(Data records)
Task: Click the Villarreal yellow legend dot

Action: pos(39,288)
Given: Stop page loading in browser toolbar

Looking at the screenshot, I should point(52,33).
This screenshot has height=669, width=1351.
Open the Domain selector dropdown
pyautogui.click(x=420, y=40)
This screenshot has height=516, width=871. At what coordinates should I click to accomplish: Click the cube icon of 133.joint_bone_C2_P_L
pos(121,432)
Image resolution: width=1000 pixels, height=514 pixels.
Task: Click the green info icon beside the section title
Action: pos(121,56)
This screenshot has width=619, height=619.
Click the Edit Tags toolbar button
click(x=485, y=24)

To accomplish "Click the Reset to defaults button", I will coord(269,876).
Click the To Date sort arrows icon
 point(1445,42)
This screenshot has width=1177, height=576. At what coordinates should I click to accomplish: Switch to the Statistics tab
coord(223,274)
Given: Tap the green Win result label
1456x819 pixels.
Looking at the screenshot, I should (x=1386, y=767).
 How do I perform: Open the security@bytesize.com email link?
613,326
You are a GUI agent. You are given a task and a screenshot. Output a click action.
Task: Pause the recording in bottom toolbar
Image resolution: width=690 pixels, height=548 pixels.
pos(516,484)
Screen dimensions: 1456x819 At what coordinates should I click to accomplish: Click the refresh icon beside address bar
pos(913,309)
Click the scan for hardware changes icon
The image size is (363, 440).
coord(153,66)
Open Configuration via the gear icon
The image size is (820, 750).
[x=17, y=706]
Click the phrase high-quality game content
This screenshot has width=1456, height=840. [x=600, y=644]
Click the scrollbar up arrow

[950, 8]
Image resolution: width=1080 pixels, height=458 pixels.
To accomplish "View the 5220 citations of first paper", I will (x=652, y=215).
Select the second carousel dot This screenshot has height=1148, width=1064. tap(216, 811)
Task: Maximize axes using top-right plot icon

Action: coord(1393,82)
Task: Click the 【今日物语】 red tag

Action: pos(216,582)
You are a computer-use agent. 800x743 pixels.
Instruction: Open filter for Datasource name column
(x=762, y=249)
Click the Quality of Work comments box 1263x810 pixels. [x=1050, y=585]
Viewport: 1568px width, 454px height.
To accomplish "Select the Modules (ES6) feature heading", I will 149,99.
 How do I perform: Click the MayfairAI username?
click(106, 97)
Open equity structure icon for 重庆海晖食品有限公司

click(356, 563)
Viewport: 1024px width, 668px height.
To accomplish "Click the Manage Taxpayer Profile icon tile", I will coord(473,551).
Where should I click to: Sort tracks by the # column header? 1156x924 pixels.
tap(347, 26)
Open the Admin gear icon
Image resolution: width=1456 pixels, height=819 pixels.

# Directions for this task:
Please copy word for word the part of the rows above that opens with the line containing "Given: Stop page loading in browser toolbar" and closes with the line containing "coord(223,274)", including both of those lines.

# Solution:
Given: Stop page loading in browser toolbar

Looking at the screenshot, I should point(52,33).
This screenshot has height=669, width=1351.
Open the Domain selector dropdown
pyautogui.click(x=420, y=40)
This screenshot has height=516, width=871. At what coordinates should I click to accomplish: Click the cube icon of 133.joint_bone_C2_P_L
pos(121,432)
Image resolution: width=1000 pixels, height=514 pixels.
Task: Click the green info icon beside the section title
Action: pos(121,56)
This screenshot has width=619, height=619.
Click the Edit Tags toolbar button
click(x=485, y=24)

To accomplish "Click the Reset to defaults button", I will coord(269,876).
Click the To Date sort arrows icon
 point(1445,42)
This screenshot has width=1177, height=576. At what coordinates should I click to accomplish: Switch to the Statistics tab
coord(223,274)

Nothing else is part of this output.